## [ASSIGNMENT]
From the listing below, copy only the lines from the line that contains "Task: Click the cyan bNe legend line sample" to the line that contains "Given: Open the theme paint bucket icon", counting those two lines as part of the copy.

## [RECORD EXCERPTS]
▬▬▬

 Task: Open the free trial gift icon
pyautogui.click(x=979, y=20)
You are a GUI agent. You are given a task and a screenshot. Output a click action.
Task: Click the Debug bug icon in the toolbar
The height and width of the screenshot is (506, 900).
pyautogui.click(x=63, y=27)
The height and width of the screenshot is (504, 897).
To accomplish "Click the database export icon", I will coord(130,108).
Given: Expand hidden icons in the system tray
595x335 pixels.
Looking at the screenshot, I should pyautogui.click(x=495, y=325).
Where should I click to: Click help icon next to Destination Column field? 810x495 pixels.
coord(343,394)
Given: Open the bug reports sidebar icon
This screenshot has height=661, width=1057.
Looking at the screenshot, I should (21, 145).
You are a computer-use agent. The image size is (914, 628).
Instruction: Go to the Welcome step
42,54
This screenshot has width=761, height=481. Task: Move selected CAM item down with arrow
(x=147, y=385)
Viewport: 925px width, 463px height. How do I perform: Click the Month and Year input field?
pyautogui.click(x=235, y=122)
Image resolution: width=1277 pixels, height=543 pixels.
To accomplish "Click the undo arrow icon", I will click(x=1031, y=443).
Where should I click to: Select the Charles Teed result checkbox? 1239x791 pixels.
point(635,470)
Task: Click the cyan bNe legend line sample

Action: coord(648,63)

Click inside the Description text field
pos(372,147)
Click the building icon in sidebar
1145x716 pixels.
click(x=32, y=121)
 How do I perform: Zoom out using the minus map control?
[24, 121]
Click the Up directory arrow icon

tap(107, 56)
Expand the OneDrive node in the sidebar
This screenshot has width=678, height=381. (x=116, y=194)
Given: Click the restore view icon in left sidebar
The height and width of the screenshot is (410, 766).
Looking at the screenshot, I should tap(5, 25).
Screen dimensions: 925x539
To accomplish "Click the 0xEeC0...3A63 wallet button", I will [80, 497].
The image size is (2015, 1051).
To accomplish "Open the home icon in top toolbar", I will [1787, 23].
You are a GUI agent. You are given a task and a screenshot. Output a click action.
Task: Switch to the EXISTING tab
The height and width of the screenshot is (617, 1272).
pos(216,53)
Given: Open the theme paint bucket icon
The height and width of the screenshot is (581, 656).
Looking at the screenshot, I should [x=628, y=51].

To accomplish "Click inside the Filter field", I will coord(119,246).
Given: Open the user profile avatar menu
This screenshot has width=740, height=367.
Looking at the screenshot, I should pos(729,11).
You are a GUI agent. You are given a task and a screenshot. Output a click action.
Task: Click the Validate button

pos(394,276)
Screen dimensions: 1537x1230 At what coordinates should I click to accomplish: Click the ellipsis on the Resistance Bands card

▬▬▬

## [SOLUTION TO THIS TASK]
Task: Click the cyan bNe legend line sample

Action: coord(648,63)

Click inside the Description text field
pos(372,147)
Click the building icon in sidebar
1145x716 pixels.
click(x=32, y=121)
 How do I perform: Zoom out using the minus map control?
[24, 121]
Click the Up directory arrow icon

tap(107, 56)
Expand the OneDrive node in the sidebar
This screenshot has width=678, height=381. (x=116, y=194)
Given: Click the restore view icon in left sidebar
The height and width of the screenshot is (410, 766).
Looking at the screenshot, I should tap(5, 25).
Screen dimensions: 925x539
To accomplish "Click the 0xEeC0...3A63 wallet button", I will [80, 497].
The image size is (2015, 1051).
To accomplish "Open the home icon in top toolbar", I will [1787, 23].
You are a GUI agent. You are given a task and a screenshot. Output a click action.
Task: Switch to the EXISTING tab
The height and width of the screenshot is (617, 1272).
pos(216,53)
Given: Open the theme paint bucket icon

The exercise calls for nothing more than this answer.